# By far the funniest thing I have ever seen



## prowler21 (Jun 14, 2005)

This morning I was on my way to work when I noticed a deer several feet from the road. Looked big however I couldnt tell if it were a buck or doe. On rt 800 near East Sparta there is a light. I would consider this a somewhat secluded area with i think three houses. On the left there is a building that usually is empty but now is being used but dark at 3 in the morning and up from that on the left hand side of the road there is a house. The drive is more of a pull off then a single car drive. Well standing in the drive was a deer small buck maybe if he was lucky 4 point. I slammed on my brakes because he was coming for the road he was in the pull off driveway about 5 feet from this house. This deer turned away from the road and took off and ran right into this house. I have always heard stories about the rut and how they do weird things but first time i got to witness it. I am still laughing about it.


----------



## Whaler (Nov 16, 2004)

That's interesting. I've heard of Does spooking like that ,turning and running over a fawn with them.


----------



## Fishstix (Aug 16, 2005)

That would be something to see.


----------



## triton175 (Feb 21, 2006)

I was driving on a country road early one fall morning, I go around a curve and there is a large doe in the middle of the road.

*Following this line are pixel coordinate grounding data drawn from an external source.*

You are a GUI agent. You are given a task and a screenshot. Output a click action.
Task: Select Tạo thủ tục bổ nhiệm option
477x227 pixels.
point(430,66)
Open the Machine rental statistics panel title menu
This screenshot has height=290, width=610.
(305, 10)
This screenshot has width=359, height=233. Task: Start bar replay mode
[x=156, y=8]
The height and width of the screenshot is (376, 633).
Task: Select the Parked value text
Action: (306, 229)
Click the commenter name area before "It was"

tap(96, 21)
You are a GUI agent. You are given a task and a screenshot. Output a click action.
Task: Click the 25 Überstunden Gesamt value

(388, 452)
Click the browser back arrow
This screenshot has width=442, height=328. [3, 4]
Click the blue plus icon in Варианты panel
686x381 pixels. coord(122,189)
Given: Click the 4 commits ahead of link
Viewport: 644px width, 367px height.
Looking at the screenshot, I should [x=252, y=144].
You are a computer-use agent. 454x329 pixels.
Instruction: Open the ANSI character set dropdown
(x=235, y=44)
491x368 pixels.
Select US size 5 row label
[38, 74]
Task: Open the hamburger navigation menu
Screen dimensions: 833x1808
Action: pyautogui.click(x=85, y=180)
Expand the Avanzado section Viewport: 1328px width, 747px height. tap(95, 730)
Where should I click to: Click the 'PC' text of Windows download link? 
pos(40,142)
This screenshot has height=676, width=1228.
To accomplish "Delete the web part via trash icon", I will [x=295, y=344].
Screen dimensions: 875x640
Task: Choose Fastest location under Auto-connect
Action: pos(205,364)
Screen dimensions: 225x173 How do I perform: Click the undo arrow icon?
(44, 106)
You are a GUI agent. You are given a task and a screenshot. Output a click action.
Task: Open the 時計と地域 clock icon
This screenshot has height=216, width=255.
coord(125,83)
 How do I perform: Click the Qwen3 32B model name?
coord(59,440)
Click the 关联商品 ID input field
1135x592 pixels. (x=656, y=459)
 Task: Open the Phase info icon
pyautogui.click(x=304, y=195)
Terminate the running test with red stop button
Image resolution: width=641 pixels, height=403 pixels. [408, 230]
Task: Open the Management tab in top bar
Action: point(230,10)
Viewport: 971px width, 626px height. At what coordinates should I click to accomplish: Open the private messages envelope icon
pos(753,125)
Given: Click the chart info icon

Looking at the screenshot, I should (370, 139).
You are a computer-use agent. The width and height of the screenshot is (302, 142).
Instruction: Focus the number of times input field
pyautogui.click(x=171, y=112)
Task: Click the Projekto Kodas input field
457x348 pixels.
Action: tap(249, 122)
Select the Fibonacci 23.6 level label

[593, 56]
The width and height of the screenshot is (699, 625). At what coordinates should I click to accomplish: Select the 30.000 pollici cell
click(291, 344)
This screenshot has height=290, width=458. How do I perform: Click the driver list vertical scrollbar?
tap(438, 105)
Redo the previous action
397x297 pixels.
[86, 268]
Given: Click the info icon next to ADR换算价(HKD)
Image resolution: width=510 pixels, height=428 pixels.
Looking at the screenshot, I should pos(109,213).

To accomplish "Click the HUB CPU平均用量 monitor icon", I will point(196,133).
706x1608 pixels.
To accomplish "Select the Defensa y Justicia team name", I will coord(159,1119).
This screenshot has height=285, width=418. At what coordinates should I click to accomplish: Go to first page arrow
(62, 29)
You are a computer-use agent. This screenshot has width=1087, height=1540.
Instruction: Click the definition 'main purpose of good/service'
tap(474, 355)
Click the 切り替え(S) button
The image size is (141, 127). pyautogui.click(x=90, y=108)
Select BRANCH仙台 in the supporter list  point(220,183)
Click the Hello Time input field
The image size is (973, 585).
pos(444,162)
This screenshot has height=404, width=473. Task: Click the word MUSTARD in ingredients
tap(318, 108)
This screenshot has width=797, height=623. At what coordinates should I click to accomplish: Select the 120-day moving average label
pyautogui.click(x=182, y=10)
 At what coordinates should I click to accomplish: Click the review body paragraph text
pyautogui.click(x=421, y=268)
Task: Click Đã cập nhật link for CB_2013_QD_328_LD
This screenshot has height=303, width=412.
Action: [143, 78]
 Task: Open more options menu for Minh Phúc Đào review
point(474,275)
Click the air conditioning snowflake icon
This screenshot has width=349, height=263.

She sees me and starts to run, her front legs slip and and she goes down, right on her chest and jaw. She got up and was kind of shaky but was able to run off. That look on her face kept me laughing all day.


----------



## catfish1998 (Jul 8, 2004)

Our school bus back in West Virginia was stoped for about 3 min one day becouse a buck was after this doe an got her right in the middel of the road.The bus driver honked the horn throw rocks an got about 10ft away form it.I was only about 10 at the time.


----------



## Header (Apr 14, 2004)

A friend of mine was watching a 4 pt fast walking from him looking back. Well as he was rushing through the woods looking back of course he did, tripped over a fall down, tumbled and rolled. Got back up and shook ot off and went on. The buddy said he busted up laughing and could not shoot the embarrassed thing.


----------



## Weekender#1 (Mar 25, 2006)

I watched a doe run into a chain link (6 ft) fence at a high speed run, I thought it killed her but she got up ran into it again. Then stood there and looked it over and proceed to jump right over. This was in town and daylight was just starting and she found herself in a position she did not like. The fence was at a cemetary, where she found some peace.


----------



## cheezemm2 (Apr 7, 2004)

I watched a yearling try to jump over a guardrail half heartedly and land square on its belly with its front legs and back legs dangling in front of and behind the guardrail for a second before he teeter tottered forward. When the deer looked back at the car, it looked like I caught him in a litterbox


----------